As most pro-second referendum MPs accept, if a majority cannot be found in Parliament to extend with a little over 50 days until we leave without a deal, a majority is not going to emerge to put the question back to the country without a major shift from the Tory leadership. “It’s possible, she likes a gamble,” one optimistic MP said. Others now are putting their hopes in the fact that Article 50 can be unilaterally revoked at will.

“I now think if it doesn’t happen it will be because we’re in a panic on 27, 28 March and the politics will have shifted,” one MP told me, “But it feels more likely that we’ll end up voting for a deal.”

There is a great deal of anger among parliamentary supporters of the People’s Vote that junior shadow ministers who abstained have faced no sanction and that junior ministers were reassured by both Lavery and Rayner that they could safely abstain.

But they know full well that none of the 14 Labour MPs who actively rebelled – as opposed to the further 10 who abstained – are Corbynite loyalists or anything like it, and that the path to another referendum runs through a highly implausible path.

But Labour will almost certainly have a softer Brexit position at the next election than the last

This week’s other big legislative event was the passage of the second reading of the immigration bill, which caused consternation in Labourworld after that party announced it would abstain on second reading.

The party had long planned to abstain but when the whip dropped from a three line (must attend) to one-line (attend if you want but it’s no skin off our nose), it alerted MPs and activists that something was up. (When the whip is first presented to MPs, they are simply told whether they need to attend the vote or not, in order for them to manage their diaries: official instructions on how to vote go out nearer the time.)
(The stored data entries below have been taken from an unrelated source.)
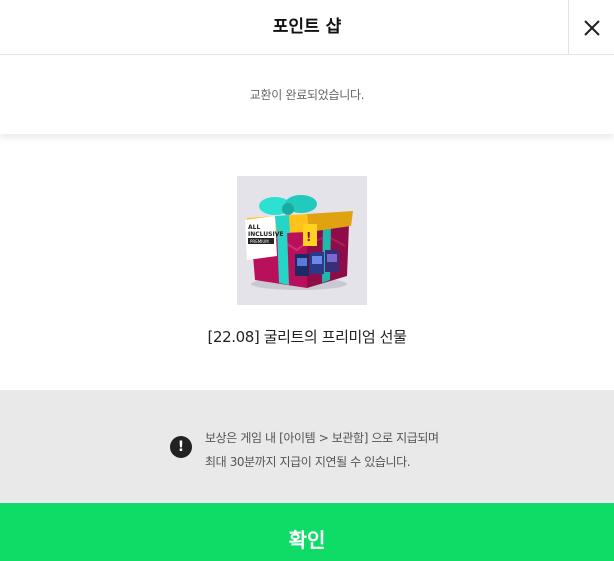 This screenshot has width=614, height=561. I want to click on confirm-button: 확인, so click(307, 532).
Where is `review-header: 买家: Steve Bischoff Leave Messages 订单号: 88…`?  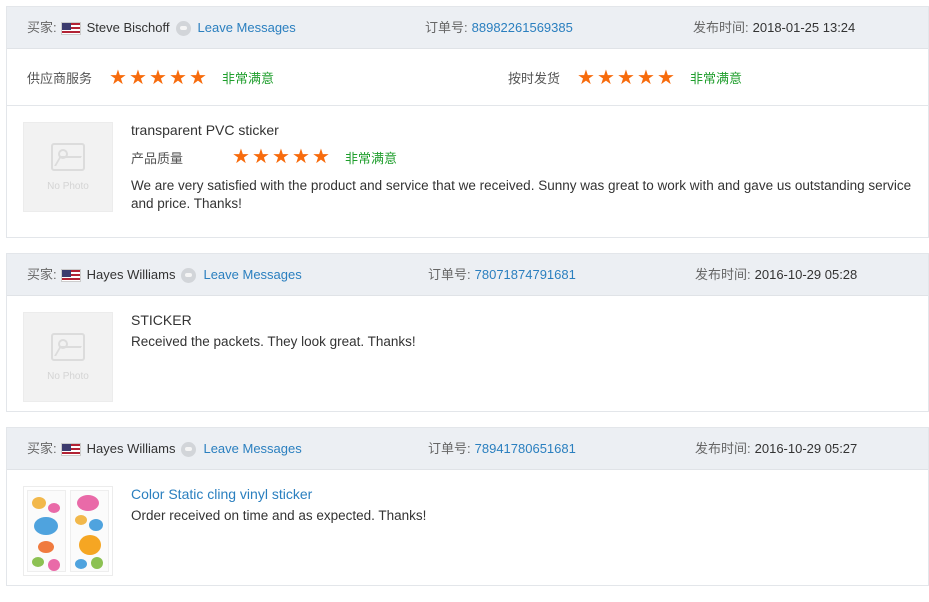
review-header: 买家: Steve Bischoff Leave Messages 订单号: 88… is located at coordinates (468, 28).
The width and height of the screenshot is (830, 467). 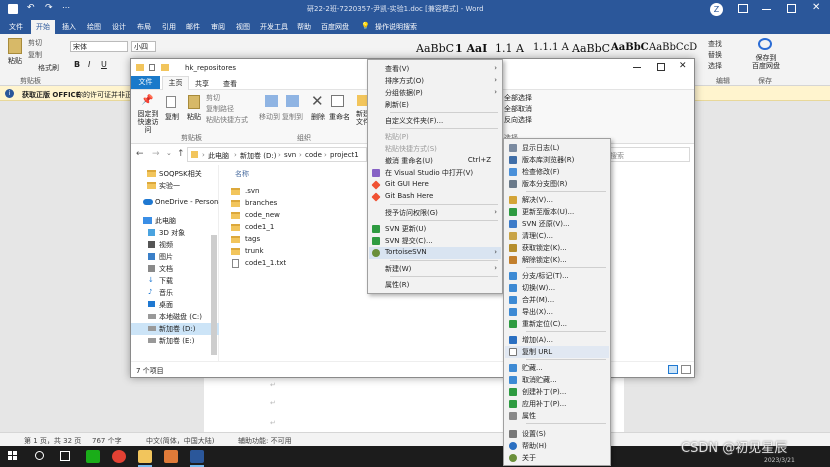 What do you see at coordinates (435, 285) in the screenshot?
I see `menu-item-properties: 属性(R)` at bounding box center [435, 285].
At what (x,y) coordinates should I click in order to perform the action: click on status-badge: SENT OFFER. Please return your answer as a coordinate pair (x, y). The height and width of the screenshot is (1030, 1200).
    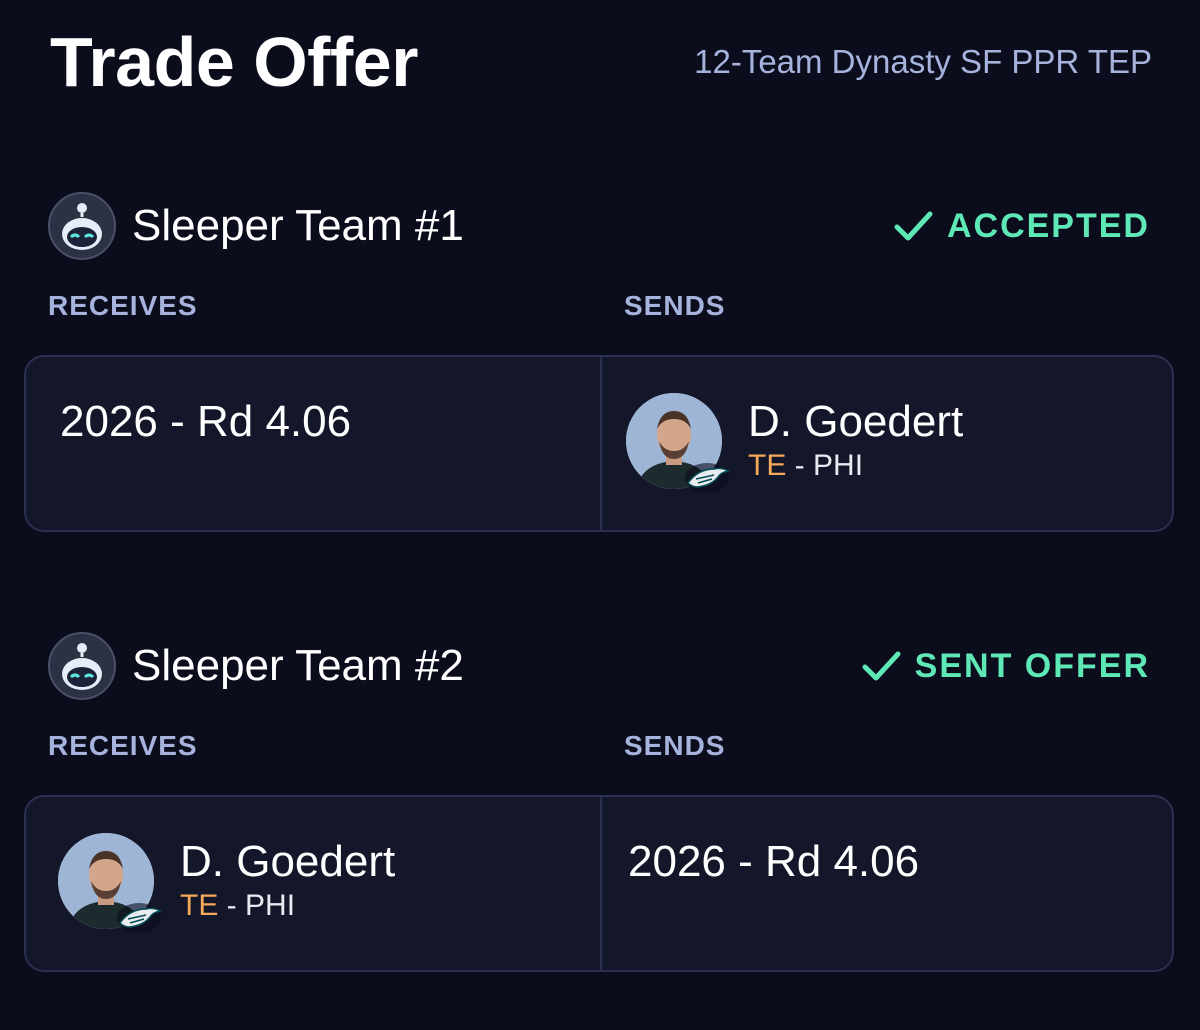
    Looking at the image, I should click on (1004, 666).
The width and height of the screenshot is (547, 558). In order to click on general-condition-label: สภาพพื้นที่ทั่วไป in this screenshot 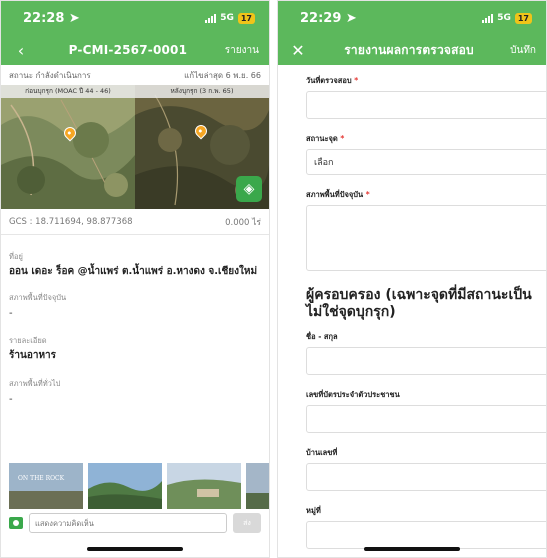, I will do `click(35, 384)`.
Labour’s planned abstention was about managing the concerns of a minority of MPs who didn’t want to vote against ending the free movement of people and to extend Article 50 in the same week. But it fell apart thanks to the opposition of the majority of the parliamentary Labour party and the Labour membership.

That’s significant for two reasons: it shows that in the event that a genuine majority can be found for a second referendum and a real groundswell behind a second vote generated in the Labour party grassroots (as opposed to the grudging “well, okay then” sentiment that it currently attracts) then there is no real prospect of the Labour leadership being able to resist that.

The problem though is there seems to be little to no prospect of that happening. But it is significant in that I think it will be difficult to clear a party programme that ends free movement past the Labour party membership at the next election, who will have an increased role in setting party policy if the next contest occurs after the party’s democracy review has been implemented. That, in turn, means that Labour will be committed to a significantly softer Brexit position than the one it ran on in 2017, when it pledged to end free movement.